Given data:
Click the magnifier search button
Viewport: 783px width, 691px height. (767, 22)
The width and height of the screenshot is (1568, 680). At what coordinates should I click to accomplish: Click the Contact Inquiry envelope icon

...

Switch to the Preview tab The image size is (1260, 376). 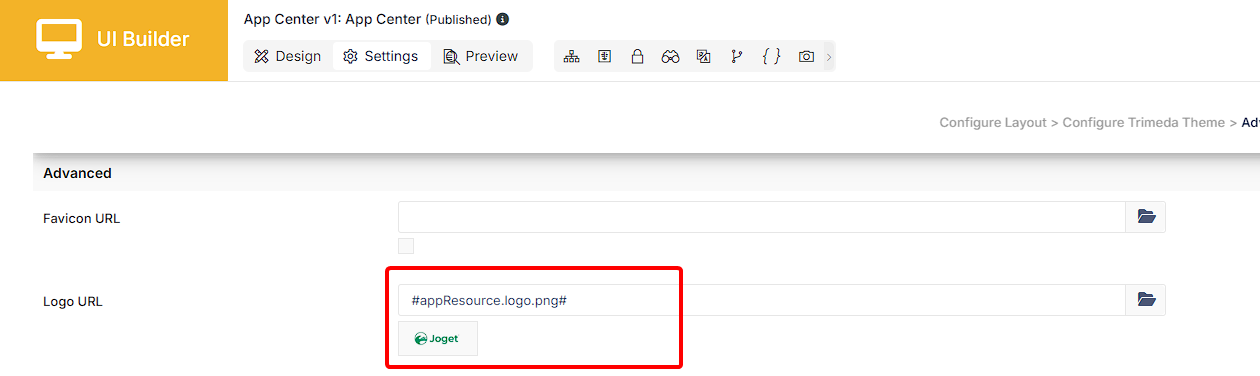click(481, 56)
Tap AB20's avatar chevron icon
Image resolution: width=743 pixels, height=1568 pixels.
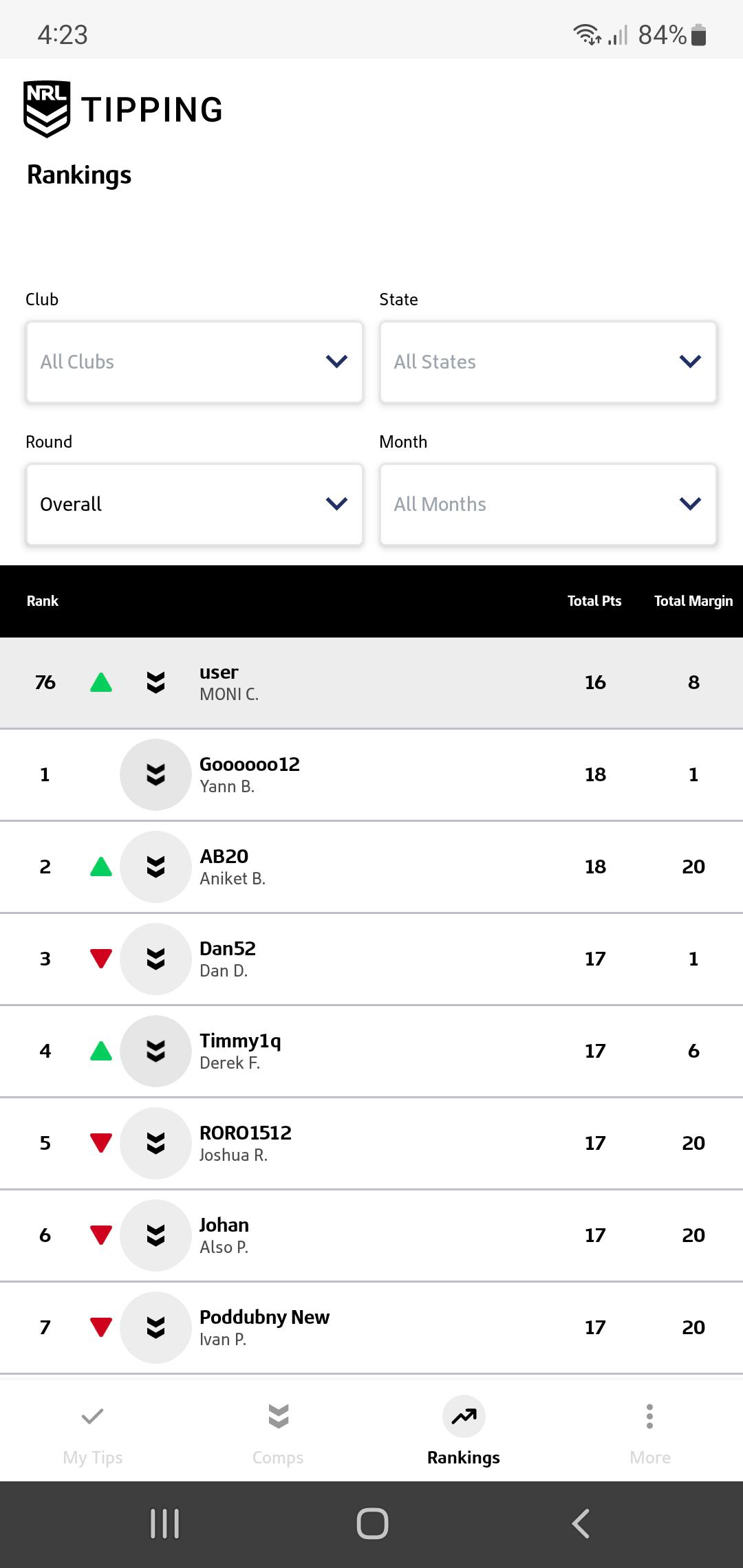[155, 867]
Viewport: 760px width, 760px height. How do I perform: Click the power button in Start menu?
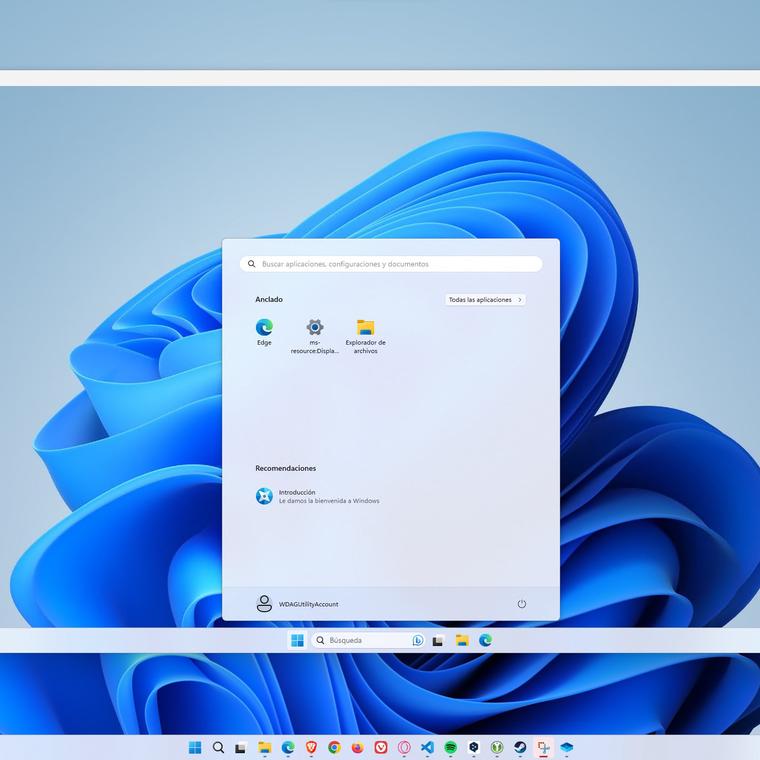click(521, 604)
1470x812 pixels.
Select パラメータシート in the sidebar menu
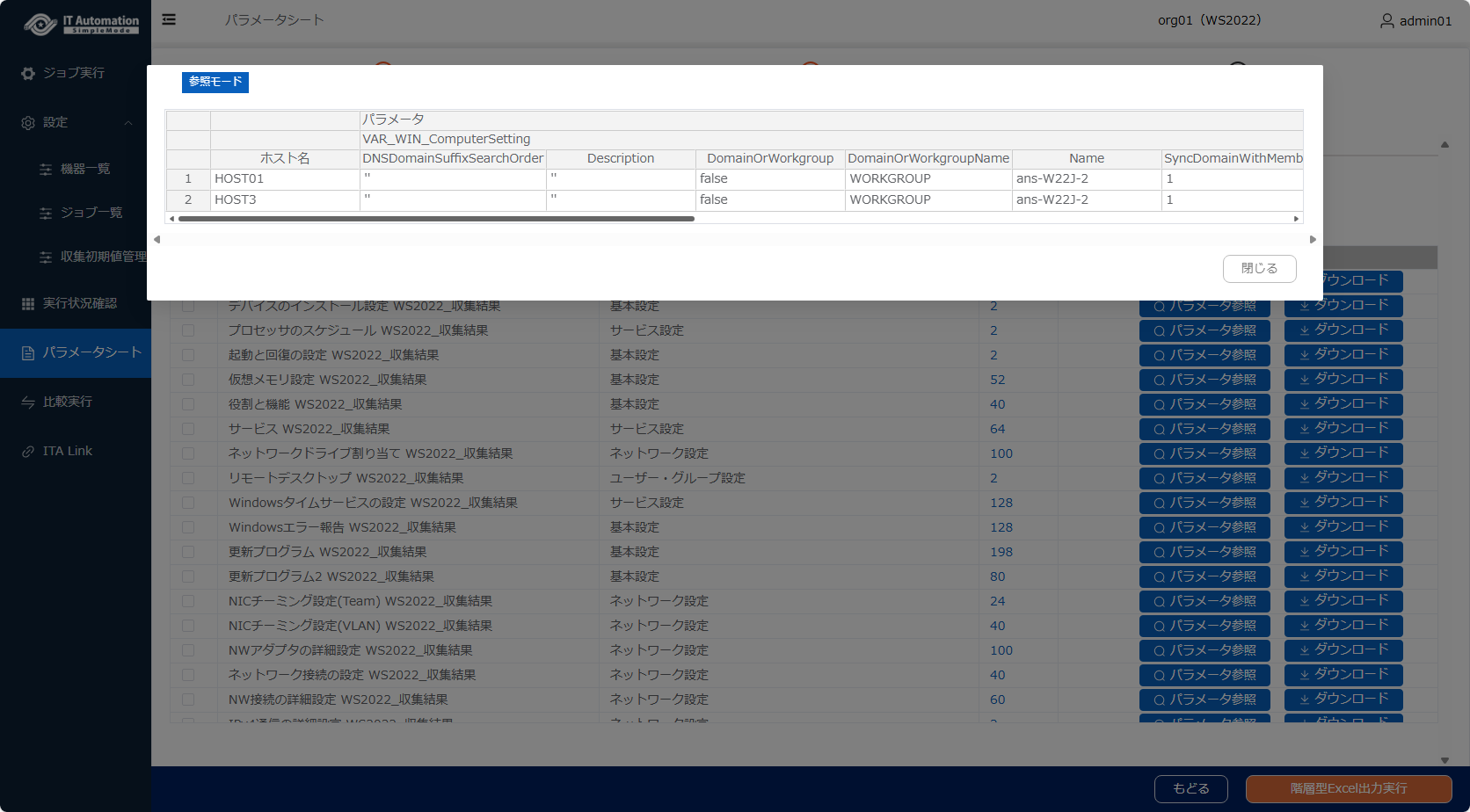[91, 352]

Requirement: Extract exactly and only the lines above from the line containing "Click the magnifier search button" through the line containing "The width and", both end lines included.

Exercise solution:
Click the magnifier search button
Viewport: 783px width, 691px height. (767, 22)
The width and height of the screenshot is (1568, 680). At what coordinates should I click to accomplish: Click the Contact Inquiry envelope icon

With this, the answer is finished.